MATERIAL PROVIDED -
::::::::

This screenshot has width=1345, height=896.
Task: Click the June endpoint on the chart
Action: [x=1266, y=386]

::::::::

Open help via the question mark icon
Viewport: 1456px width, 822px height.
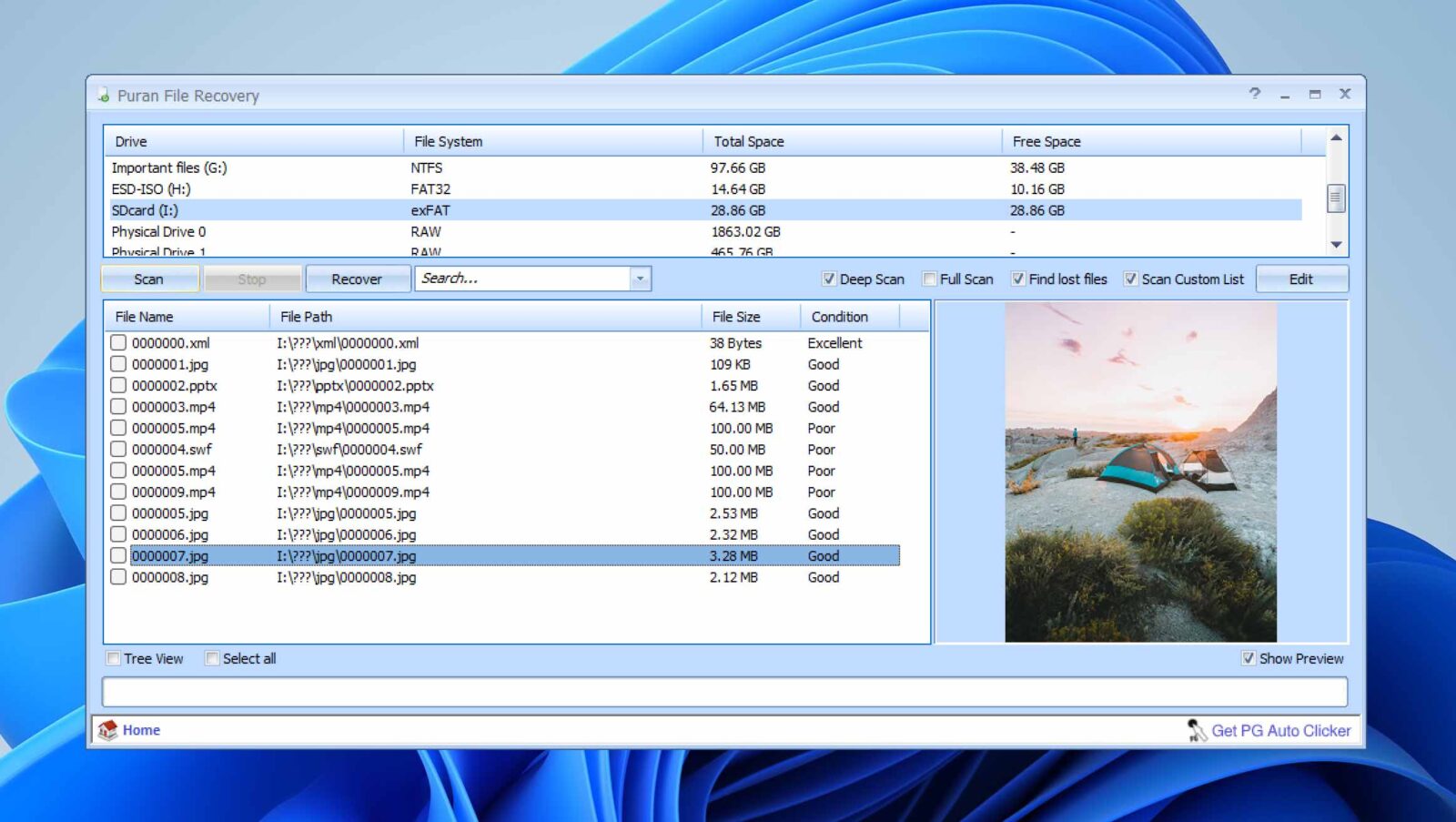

::::::::

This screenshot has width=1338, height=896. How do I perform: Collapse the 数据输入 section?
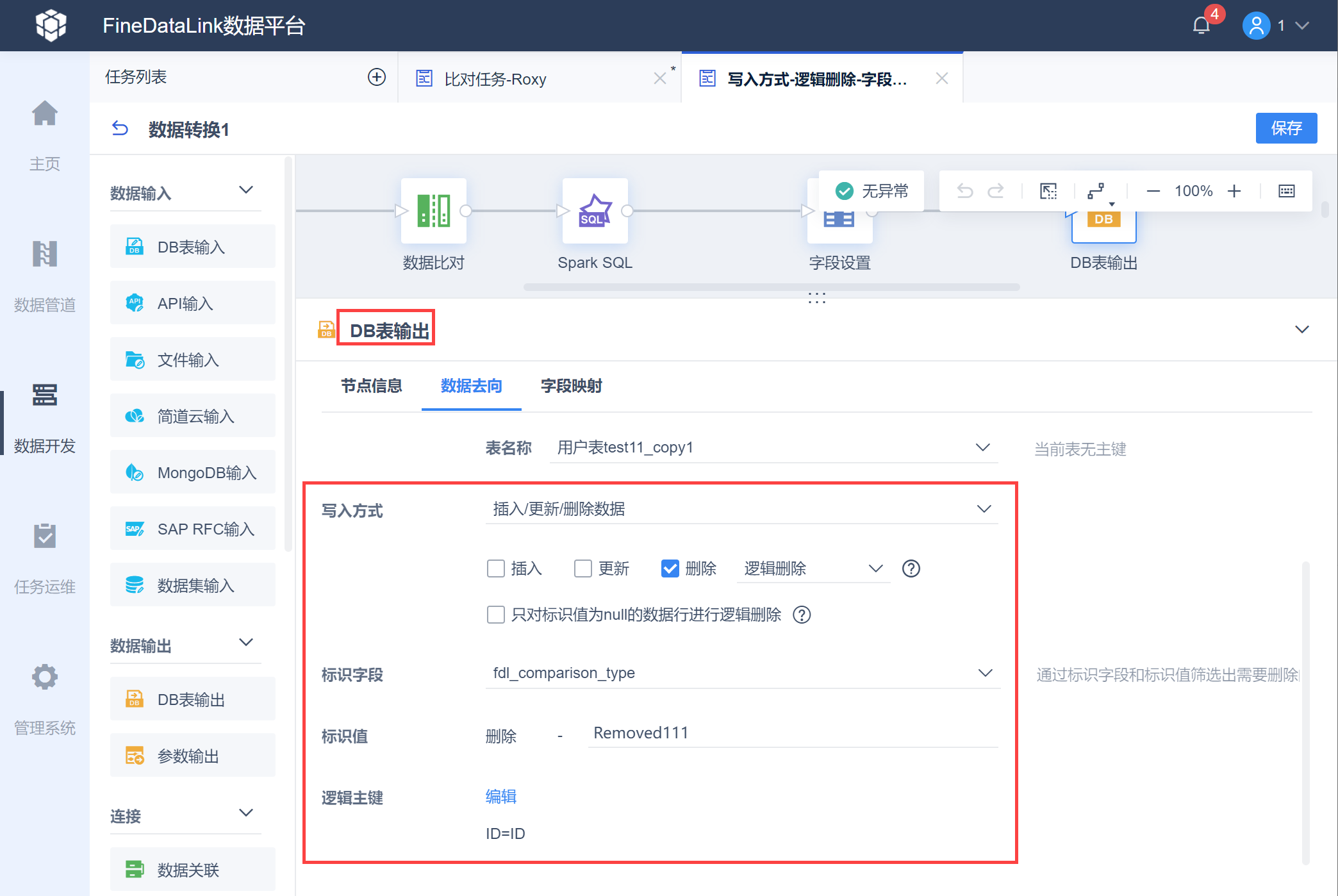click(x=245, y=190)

::::::::

WHAT THE EXERCISE ASKS - Above are some records; copy exactly the lines from the one with "Open help via the question mark icon" through the one with "Viewport: 1456px width, 822px height.", both included, and no others.

FINISHED TASK -
Open help via the question mark icon
Viewport: 1456px width, 822px height.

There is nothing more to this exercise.